家庭環境が反映したのか、アルベルト(・モラヴィア;以降、成年期になるまでファースト・ネームで表記)の幼少期は口数が少なく、薄い膜がかかった内的世界にずっと引きこもっているようでした。5歳の時には「物語」をつくりだし、それを読んで聞かせはじめます。もっとも多くは文字に記すものではなく、言葉で語る「語り」のようなものだったようです。それでもその面ではかなり早熟でした。

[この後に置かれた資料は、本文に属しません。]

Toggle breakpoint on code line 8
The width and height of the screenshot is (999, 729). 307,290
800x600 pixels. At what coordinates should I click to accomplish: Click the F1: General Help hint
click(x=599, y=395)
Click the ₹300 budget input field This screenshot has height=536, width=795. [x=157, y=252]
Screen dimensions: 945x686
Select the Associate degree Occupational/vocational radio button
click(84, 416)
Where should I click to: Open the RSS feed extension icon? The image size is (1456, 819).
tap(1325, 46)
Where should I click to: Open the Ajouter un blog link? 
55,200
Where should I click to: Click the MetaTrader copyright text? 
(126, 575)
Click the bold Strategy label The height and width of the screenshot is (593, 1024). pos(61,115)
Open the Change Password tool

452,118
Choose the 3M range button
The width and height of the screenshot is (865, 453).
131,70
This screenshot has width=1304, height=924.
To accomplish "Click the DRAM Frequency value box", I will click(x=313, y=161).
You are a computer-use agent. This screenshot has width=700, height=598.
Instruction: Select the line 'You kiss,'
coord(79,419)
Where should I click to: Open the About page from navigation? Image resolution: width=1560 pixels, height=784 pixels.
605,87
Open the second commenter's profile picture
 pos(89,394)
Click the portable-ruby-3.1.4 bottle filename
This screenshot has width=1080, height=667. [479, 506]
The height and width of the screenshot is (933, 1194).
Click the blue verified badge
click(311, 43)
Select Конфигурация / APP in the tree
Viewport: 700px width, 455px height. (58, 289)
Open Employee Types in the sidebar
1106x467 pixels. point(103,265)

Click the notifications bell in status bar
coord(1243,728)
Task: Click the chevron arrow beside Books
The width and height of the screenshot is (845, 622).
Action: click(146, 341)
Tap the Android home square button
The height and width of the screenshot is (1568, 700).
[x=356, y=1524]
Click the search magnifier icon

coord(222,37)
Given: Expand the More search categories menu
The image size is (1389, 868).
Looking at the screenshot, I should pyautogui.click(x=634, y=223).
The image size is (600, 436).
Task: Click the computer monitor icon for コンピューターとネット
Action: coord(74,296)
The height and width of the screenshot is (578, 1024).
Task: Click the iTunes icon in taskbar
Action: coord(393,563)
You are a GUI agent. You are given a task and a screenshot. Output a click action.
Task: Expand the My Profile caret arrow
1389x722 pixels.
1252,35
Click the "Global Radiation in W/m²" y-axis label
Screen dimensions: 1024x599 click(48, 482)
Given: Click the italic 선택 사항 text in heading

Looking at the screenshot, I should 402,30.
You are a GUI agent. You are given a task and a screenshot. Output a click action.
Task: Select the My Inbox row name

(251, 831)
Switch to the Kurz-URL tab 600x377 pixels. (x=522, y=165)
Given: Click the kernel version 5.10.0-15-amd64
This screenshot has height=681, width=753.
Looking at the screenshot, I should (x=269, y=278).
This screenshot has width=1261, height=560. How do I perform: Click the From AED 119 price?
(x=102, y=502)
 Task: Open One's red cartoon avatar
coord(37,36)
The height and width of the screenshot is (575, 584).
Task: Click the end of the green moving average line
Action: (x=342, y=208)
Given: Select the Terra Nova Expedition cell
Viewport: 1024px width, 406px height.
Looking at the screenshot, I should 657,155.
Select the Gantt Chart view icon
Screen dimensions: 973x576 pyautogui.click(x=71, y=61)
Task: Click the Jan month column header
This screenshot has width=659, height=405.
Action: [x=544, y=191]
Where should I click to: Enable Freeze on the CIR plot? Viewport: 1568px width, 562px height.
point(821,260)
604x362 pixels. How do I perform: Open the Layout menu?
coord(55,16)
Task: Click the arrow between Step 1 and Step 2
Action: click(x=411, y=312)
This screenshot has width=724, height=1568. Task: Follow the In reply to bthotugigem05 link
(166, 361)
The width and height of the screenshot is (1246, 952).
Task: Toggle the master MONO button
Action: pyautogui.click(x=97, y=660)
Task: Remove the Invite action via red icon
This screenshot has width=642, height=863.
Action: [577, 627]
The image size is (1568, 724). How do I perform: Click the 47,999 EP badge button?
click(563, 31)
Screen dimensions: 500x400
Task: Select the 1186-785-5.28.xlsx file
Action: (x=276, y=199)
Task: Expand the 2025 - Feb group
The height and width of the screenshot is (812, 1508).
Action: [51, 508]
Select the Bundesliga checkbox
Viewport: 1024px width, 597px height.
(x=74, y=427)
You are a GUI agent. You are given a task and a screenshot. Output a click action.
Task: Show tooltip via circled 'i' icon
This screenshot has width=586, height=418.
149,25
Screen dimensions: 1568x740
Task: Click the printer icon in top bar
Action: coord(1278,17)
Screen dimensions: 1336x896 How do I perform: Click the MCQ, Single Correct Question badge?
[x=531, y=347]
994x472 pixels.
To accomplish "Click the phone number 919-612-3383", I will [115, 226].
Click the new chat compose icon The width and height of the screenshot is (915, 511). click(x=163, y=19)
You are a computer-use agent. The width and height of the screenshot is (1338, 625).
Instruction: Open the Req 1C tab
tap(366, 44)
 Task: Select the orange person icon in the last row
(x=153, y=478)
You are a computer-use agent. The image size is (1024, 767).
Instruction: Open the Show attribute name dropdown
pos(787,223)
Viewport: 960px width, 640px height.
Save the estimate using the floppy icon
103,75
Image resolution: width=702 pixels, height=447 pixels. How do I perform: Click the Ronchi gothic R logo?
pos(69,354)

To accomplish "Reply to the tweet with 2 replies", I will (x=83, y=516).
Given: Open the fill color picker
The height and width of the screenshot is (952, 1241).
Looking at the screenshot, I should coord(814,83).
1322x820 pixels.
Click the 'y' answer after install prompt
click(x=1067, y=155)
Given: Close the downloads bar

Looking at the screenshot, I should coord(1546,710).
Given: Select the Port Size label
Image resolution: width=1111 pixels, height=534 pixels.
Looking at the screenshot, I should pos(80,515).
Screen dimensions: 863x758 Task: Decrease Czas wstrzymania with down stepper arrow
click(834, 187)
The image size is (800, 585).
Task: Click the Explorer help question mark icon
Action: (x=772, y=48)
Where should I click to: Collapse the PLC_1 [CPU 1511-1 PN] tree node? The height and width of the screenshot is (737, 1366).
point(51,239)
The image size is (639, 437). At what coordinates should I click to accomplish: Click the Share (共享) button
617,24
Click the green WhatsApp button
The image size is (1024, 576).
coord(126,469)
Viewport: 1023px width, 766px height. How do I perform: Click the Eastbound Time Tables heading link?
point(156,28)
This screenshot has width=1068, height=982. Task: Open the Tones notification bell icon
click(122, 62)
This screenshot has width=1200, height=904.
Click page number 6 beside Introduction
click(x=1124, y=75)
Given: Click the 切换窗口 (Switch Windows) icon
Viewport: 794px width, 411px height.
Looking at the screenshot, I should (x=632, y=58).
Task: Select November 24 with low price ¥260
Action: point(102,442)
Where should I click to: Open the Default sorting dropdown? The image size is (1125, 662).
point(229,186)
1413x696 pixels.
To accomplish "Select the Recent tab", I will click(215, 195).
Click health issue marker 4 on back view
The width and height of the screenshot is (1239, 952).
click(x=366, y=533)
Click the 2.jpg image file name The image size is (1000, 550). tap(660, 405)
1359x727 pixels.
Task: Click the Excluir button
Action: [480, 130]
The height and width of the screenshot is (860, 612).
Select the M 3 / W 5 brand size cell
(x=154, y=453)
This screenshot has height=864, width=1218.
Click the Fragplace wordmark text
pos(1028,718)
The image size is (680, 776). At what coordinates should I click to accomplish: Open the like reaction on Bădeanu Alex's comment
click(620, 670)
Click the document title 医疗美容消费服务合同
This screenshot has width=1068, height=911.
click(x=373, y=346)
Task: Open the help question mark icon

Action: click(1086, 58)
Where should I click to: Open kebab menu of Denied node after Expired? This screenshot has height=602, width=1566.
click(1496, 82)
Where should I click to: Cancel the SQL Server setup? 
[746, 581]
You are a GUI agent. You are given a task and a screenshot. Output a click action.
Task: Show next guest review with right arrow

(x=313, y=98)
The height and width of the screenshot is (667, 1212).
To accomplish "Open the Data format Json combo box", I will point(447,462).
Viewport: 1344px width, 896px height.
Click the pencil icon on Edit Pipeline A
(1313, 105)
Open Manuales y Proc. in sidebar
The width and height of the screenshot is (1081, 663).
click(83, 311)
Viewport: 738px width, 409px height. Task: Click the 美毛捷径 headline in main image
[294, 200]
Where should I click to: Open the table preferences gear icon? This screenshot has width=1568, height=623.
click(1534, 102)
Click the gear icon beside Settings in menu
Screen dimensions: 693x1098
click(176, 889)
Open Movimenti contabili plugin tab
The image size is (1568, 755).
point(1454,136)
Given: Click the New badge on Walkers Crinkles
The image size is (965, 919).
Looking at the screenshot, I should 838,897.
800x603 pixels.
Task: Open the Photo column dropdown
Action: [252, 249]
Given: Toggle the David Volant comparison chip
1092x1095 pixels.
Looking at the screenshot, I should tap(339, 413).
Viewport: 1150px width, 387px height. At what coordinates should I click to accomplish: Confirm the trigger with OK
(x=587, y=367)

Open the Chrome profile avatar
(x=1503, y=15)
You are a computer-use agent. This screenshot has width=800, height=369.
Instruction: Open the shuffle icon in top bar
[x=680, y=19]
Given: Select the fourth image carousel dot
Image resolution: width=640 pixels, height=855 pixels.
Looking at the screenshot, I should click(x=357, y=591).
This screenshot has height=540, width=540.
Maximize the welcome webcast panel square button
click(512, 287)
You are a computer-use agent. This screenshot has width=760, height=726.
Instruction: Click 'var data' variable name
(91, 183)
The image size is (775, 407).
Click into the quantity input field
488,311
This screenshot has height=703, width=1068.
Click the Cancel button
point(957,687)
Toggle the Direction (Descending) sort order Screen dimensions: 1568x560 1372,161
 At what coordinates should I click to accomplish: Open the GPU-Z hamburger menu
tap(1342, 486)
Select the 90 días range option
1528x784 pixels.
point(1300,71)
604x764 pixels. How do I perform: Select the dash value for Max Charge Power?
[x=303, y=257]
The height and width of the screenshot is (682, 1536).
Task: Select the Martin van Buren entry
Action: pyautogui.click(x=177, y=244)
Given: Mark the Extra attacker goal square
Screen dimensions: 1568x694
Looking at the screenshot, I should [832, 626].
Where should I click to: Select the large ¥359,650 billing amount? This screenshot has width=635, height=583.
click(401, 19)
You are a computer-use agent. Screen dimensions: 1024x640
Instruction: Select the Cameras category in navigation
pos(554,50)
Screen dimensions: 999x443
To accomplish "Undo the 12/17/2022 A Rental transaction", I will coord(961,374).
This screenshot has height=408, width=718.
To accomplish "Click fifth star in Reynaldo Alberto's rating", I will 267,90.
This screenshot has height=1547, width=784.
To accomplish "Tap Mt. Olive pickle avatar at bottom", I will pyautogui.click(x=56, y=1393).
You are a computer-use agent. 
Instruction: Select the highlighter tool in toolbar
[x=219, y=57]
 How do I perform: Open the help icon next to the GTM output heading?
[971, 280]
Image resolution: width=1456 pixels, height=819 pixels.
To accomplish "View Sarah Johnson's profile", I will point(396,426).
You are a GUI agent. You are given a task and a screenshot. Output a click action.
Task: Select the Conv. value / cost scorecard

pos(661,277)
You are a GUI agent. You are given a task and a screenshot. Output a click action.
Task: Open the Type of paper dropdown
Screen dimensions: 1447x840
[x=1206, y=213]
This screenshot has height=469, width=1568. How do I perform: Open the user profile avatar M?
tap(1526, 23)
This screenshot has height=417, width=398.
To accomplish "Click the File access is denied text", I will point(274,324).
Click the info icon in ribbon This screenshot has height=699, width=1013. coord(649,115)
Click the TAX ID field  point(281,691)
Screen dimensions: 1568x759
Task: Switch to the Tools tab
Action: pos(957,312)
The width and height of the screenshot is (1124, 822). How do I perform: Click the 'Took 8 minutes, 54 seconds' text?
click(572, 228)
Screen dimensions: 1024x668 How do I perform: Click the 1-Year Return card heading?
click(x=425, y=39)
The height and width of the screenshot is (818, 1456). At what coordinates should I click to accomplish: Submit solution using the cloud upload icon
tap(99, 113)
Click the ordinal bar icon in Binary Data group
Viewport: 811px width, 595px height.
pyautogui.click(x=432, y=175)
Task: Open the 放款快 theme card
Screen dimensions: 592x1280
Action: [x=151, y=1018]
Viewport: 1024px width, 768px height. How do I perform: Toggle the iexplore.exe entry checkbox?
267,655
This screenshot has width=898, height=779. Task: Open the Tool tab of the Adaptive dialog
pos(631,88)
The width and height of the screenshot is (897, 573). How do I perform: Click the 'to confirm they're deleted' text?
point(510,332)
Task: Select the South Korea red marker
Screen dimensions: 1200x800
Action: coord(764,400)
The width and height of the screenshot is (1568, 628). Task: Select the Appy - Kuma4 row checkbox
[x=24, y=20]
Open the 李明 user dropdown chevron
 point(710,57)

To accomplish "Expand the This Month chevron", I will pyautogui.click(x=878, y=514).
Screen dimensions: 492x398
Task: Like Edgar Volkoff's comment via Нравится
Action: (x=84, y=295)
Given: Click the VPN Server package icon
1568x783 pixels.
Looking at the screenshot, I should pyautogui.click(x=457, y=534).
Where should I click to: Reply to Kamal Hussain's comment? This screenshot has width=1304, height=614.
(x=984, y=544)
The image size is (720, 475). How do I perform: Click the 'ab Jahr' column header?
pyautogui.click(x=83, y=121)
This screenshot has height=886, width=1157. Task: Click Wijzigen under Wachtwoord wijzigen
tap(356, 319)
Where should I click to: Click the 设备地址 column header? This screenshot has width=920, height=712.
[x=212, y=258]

7歳で小学校に入ります。友だちの家に遊びに行った時、あまりの貧しさにショックを受けたといいます。学校では社会の各層の子供たちと接触ができたことがよかったと後に回想しています。アルベルト少年は可愛らしかったようで年上の将軍の娘に気に入られたり、いい思い出もあったようです。
9歳の時、アルベルト少年の学校生活と性格が急変することがおこりました。風邪で高熱をだし、半年程寝たきりになり、いったん治り1年程はふつうに歩けたものの(中学は1年だけなんとか通うが後は自宅学習。歴史が得意だった)次第に脚がゆうことをきかなくなって激痛におそわれるようになります。やたら転ぶようになります。脊椎カリエスでした。骨が腐る恐ろしい結核性の病気に罹ったのでした。専門医も本当の原因を見逃してしまい、アルベルト少年は一晩中、痛くてうめくようになります。伯母が療養所のサナトリウムで治療させるように進言し、アルベルト少年はギブスをはめられコルティナ・ダンペットォのサナトリウムに送られました。
少年期後半から青年期にかけての療養所生活は、モラヴィアの「心の樹」を決定づけるものとなりました。モラヴィアの身体の「幹」は、ギブスをはめられてしまいますが、真逆にその”足枷”は「心の樹」を猛然と伸ばし、羽ばたかせるには大いに貢献したといえます。▶(2)に続く

◉少年期:Topics◉両親と関係がとれない、あるいは片親とうまくいかないケースはどこにでもあるケースですが、そうした家庭環境の場合、兄弟姉妹がいれば仲良くなったりするのが普通だとおもわれます。ところがモラヴィアの場合、両親とも疎遠だったのに加え、2人の姉・弟ともまったく心をかよわせることがなかったといいます。姉の一人は弟を可愛がろうとしていたがモラヴィアの方が避けていました。年齢が比較的離れていたとはいえ希有な例で、日本でも話題になっている「無縁社会」が、モラヴィアの場合、意味は異なるものの家庭のなかで「無縁」状態に陥っていたのです。後にモラヴィアはそのことを大いに反省していますが。